Once the clamoring bubbled up on Lacey’s radar, she took off with it like a getaway car.
(And no, Swifties, she didn’t invent that phrase.)
I’m only active online because of Lacey. I don’t directly engage, don’t have open DMs, don’t click that little heart icon
on photos of my books with my followers’ fluffy dogs (look who else loves this read!) or pumpkin spice lattes (first of the
season!) or flickering penis candles (you can’t make this stuff up).
Don’t get me wrong—readers voluntarily giving up their free time to spread book love are my definition of saints. I wouldn’t
be here without them. It’s just that I’ve always preferred to meet my fans in person. Lacey claimed that responding to my
online fans would make me seem relatable. As if a forty-nine-year-old woman living alone (no plants, no pets) in a four-thousand-square-foot
house with a view of the ocean that she bought by torturing imaginary people could ever be relatable.
Lacey pushed to invite Hartley, saying we should meet (and document it for Insta) since we only live an hour apart. An hour
and another world, if I had to bet.
So now I’m here, begging my resting bitch face to stand down, trying to come up with some polite encouragement for Hartley
West when all I want to do is scream, “Vance dies!”
A stillness shrouds the room, and I almost wonder if I did just that. All eyes are on me. I was lost in my own head, an essential skill for authoring but less so for promoting. I don’t know if someone has asked me a question or Hartley has said something profound or if we’re having a moment of silence out of respect for little Vance.
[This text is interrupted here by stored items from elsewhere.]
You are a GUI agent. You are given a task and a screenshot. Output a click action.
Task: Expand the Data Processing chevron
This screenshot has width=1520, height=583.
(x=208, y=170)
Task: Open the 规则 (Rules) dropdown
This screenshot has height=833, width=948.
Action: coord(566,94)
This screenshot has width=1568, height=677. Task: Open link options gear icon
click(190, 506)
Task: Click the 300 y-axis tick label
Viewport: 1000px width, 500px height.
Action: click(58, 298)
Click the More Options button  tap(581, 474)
I lower my head, staring into my lap, in case it’s that last one. A couple of throat clearings and the shuffling of sneakers
against the wide pine floors let me know it’s not. I should have done what Lacey demanded and let her listen in on my phone.
At least then she could be sending me a text right now, telling me what the hell to do.
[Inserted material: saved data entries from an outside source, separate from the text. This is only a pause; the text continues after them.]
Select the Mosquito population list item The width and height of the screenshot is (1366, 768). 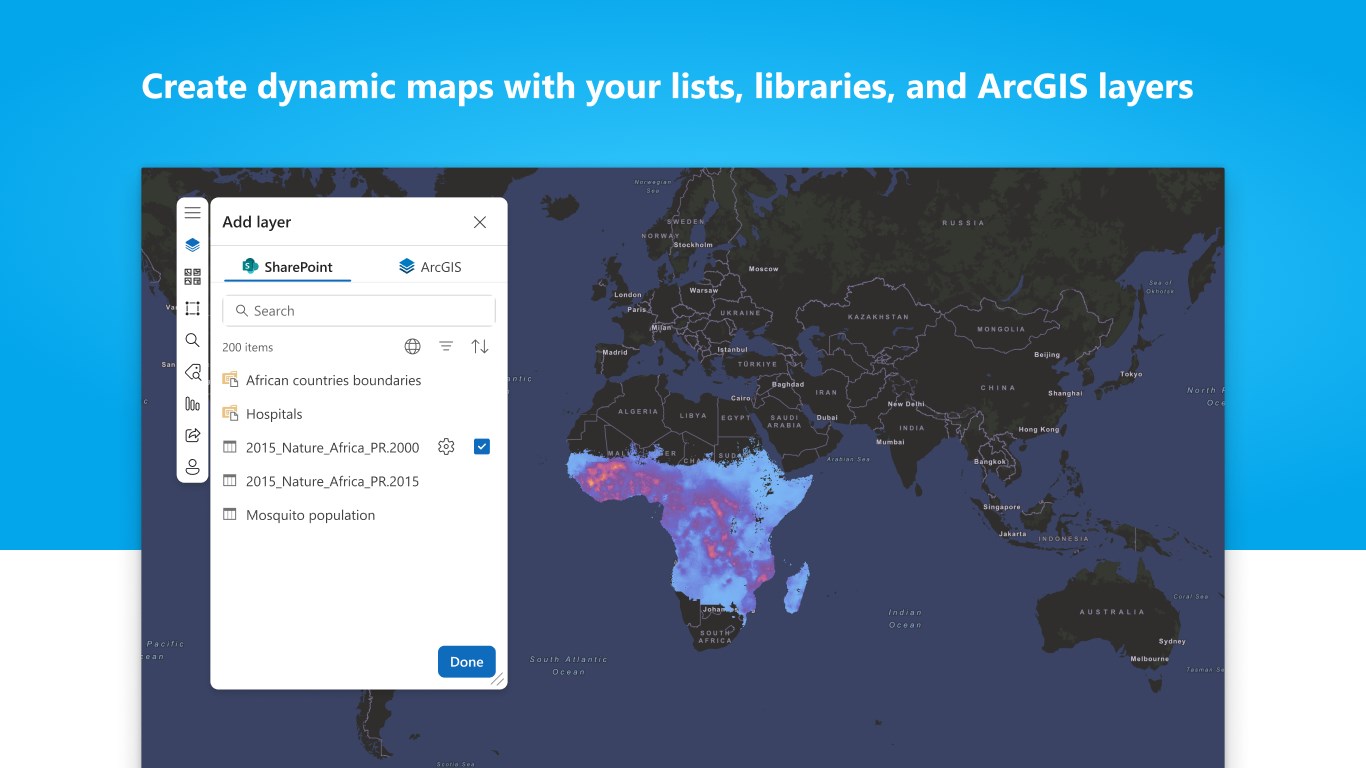tap(310, 515)
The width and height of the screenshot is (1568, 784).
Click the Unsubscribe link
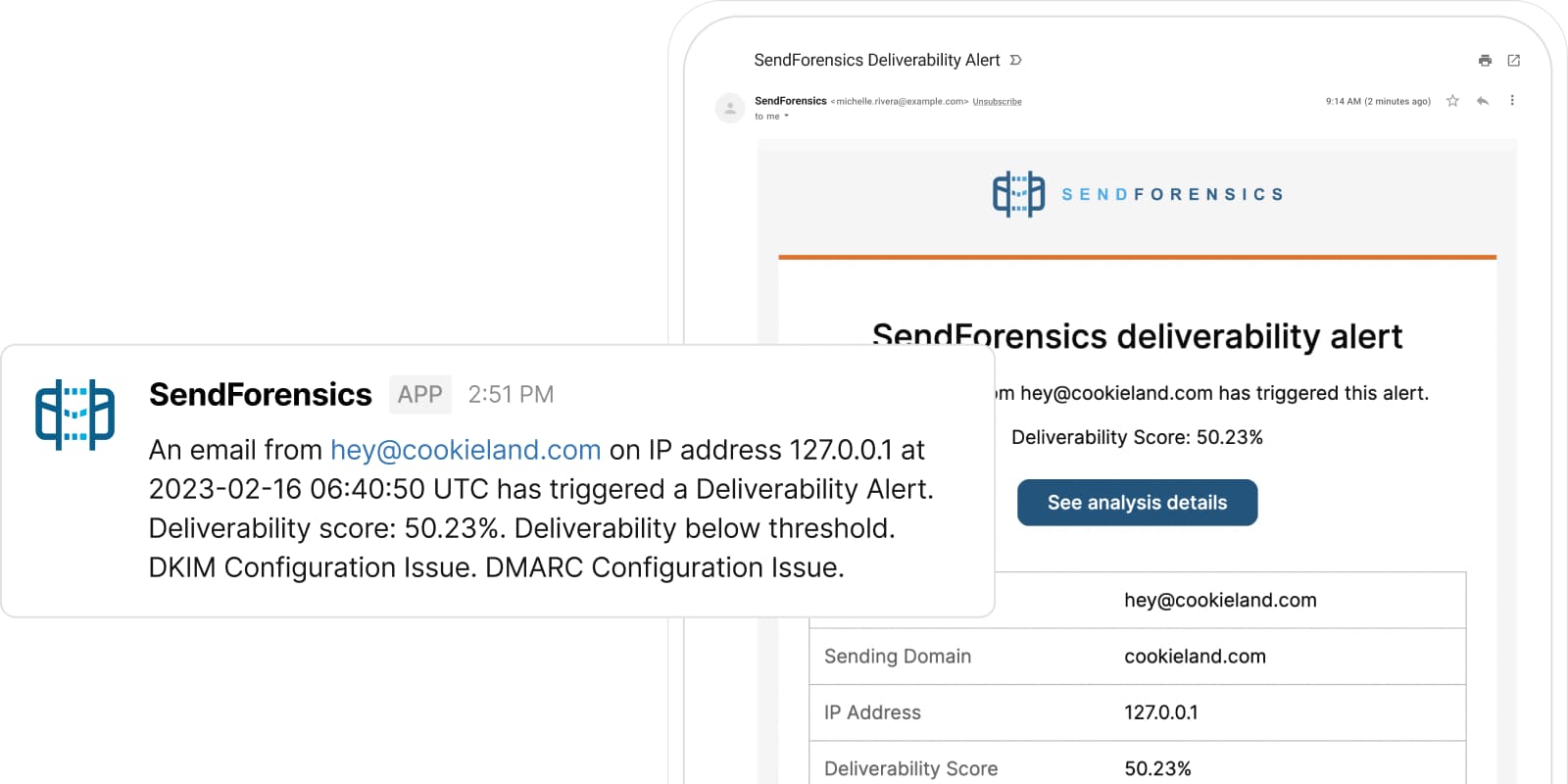pyautogui.click(x=997, y=102)
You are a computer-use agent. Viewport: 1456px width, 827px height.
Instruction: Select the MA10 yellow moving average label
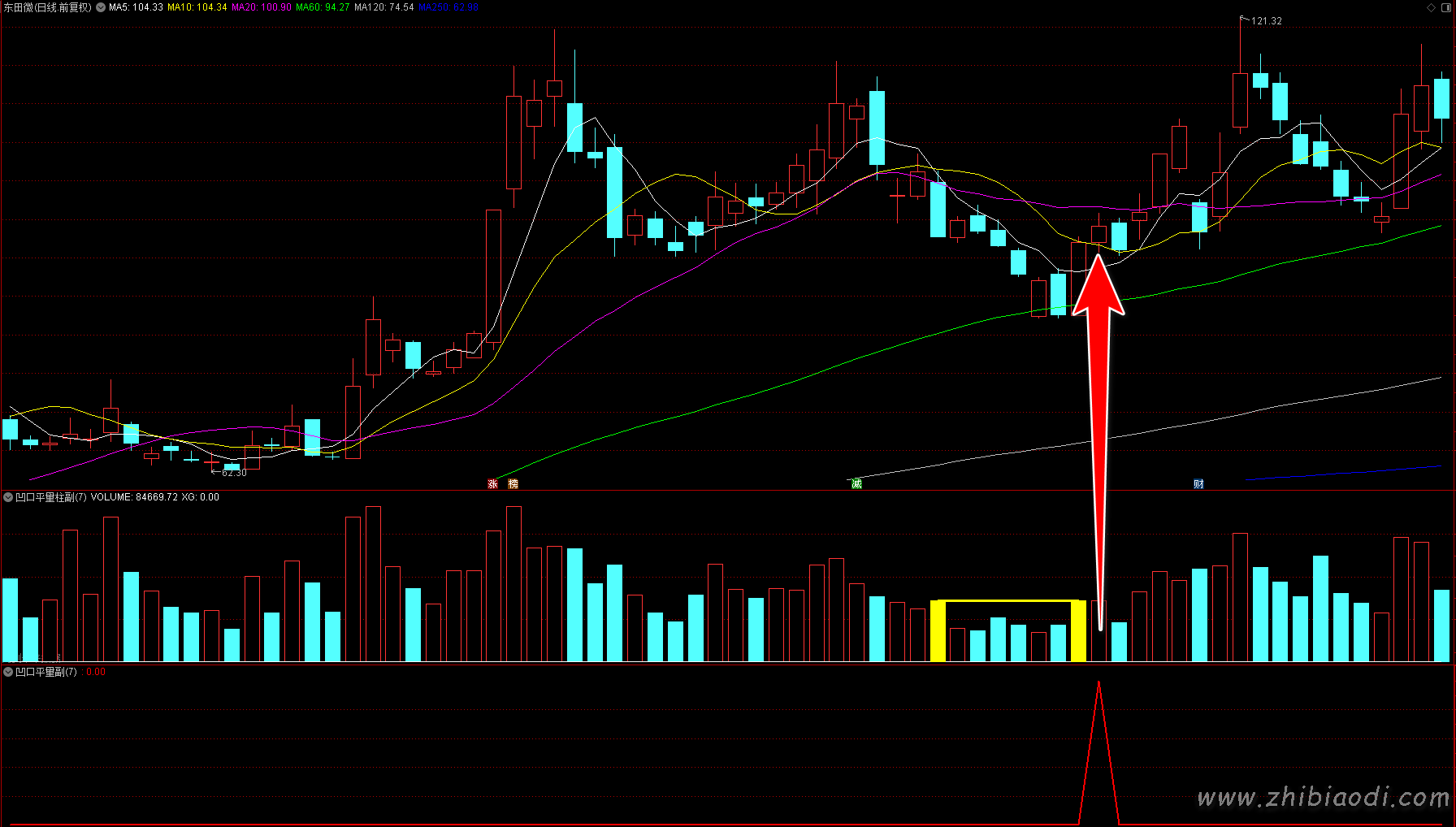pyautogui.click(x=197, y=7)

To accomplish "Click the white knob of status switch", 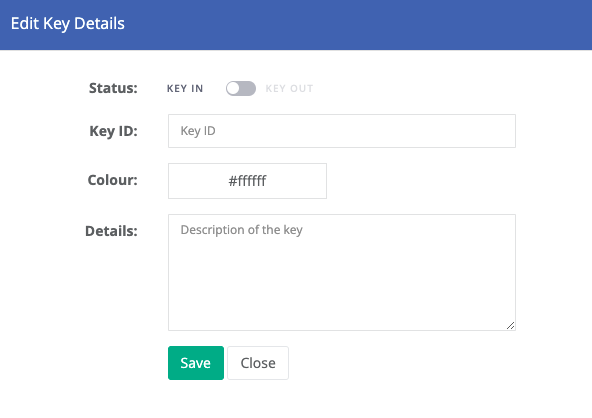I will pyautogui.click(x=233, y=88).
My palms begin to sweat. This used to happen all the time in the early days, but I haven’t been nervous in front of a crowd
in years. It’s a feeling I despise. And so, by extension, I despise this woman next to me for putting me in this position.
“Is that truly the correct question, though?” a deep voice says.
With the force of an unforeseen squall, the energy in the room shifts. A man in the standard preppy coastal uniform of jeans,
checkered button-down, and puffer vest awkwardly stuffs his hands into his pockets.
The tush of the occasional male has been known to occupy a seat before me, lavishly lauded for accompanying his female partner
or daughter. That male tush belonging to an actual reader (or one willing to admit as such) is as rare as a snowy owl sighting
on our local beach in January. (A fact I now happen to know. Thank you, middle age.)
I’m wondering which category this man fits into when he begins to sway. Could it be? An actual reader? I feel guilty for hoping
he is, and that he might pass out from nerves. At least the ensuing chaos would take the focus off me.
Hartley eases her forearms off the table. She slides deeper into her chair, but the end of her skirt is still caught beneath the leg. The tugging reveals more of her red underwear. Instinctually, my arm darts out. I set my hand on her shoulder to stop her from shifting farther before subtly yanking the hem free. A collective “aww” circles the room.
My heart sputters, but I go with it, pressing my hand more deeply into Hartley’s shoulder, causing the bangles I favor to
clank together. A middle-aged woman in a “Team Torrence” tee pulls a tissue from her purse. She dabs at the corners of her
eyes. An older woman beside her places a hand on “Team Torrence’s” forearm and pats twice.
“An inspiration for us all,” the older woman says, and a rolling wave of applause builds to a crescendo.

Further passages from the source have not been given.